Protect Student Information from Surveys

img00139At the beginning of each year, I usually receive an onslaught of survey material for my students to fill out.   These surveys are not supplied by the school or district, and usually query students about their backgrounds, interests and future plans.

While some teachers diligently have students complete them immediately, others simply use this material for ‘filler’, administering the survey when they have a few extra minutes in class.  The ones addressed to me take a two-step journey to the recycle bin.

I have always been curious about how these surveys are used, and apparently I am not alone.  In fact, the Educational Research Center of America, Inc (ERCA) recently (October 2008) agreed to change its practices for obtaining and handling personal information it collects from high school student surveys, under an agreement reached with the Attorneys General of 36 states and the District of Columbia.  See press release from Maryland.

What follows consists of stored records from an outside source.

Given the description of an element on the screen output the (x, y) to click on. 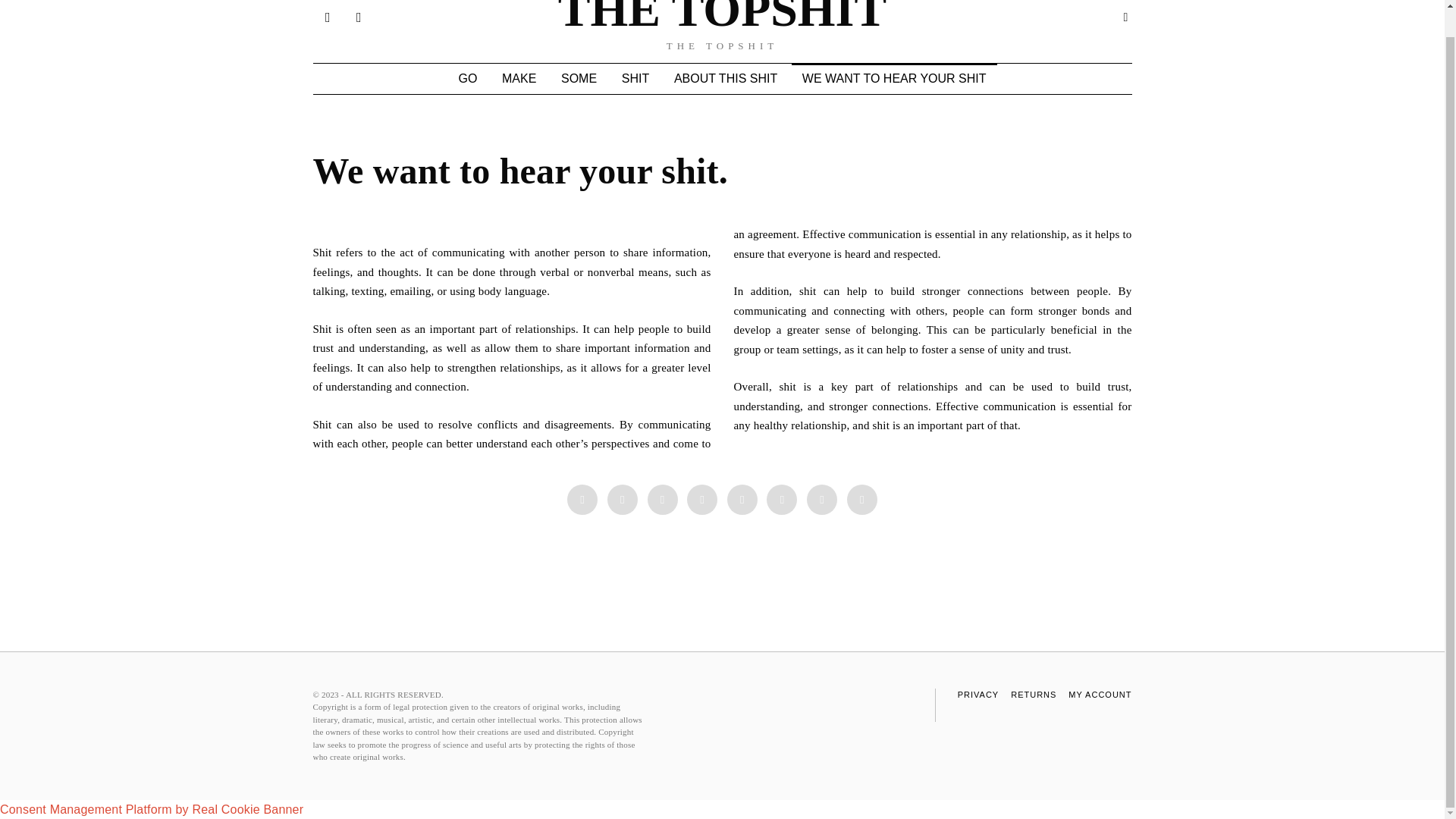
ABOUT THIS SHIT (725, 78)
Whatsapp (781, 499)
GO (466, 78)
Twitter (662, 499)
PRIVACY (978, 694)
MY ACCOUNT (1099, 694)
RETURNS (1033, 694)
MAKE (519, 78)
Linkedin (741, 499)
Consent Management Platform by Real Cookie Banner (151, 809)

Wisconsin is not on this list.

Nonetheless, my policy has been to avoid distributing these surveys for a variety of reasons:

  1. Administering a survey to my students is clearly a waste of my precious classroom time.  I can think of a hundred curricularly appropriate things to do with 20 minutes than cater to the wishes of a company masquerading benefits to me and to my students.*
  2. This information is a marketing tool, and is sold to interested parties.  I believe it is irresponsible to use taxpayer money to facilitate their business model.
  3. I am always weary of surveys that collect student information other than for blind research practices.  As we continually preach to students about protecting their online identities, we should model the same practice in school as well.
  4. In this day and age, students have many more options available to them in finding information about their future.  The fact that I don’t need to say the “I” word simply illustrates my point.

*There are a few entities that sell “educational products” and entice educators with freebies and other benefits in the name of education.  The bottom line is that they are businesses whose fundamental goal is to make money; beware of the wolf in sheep’s clothing.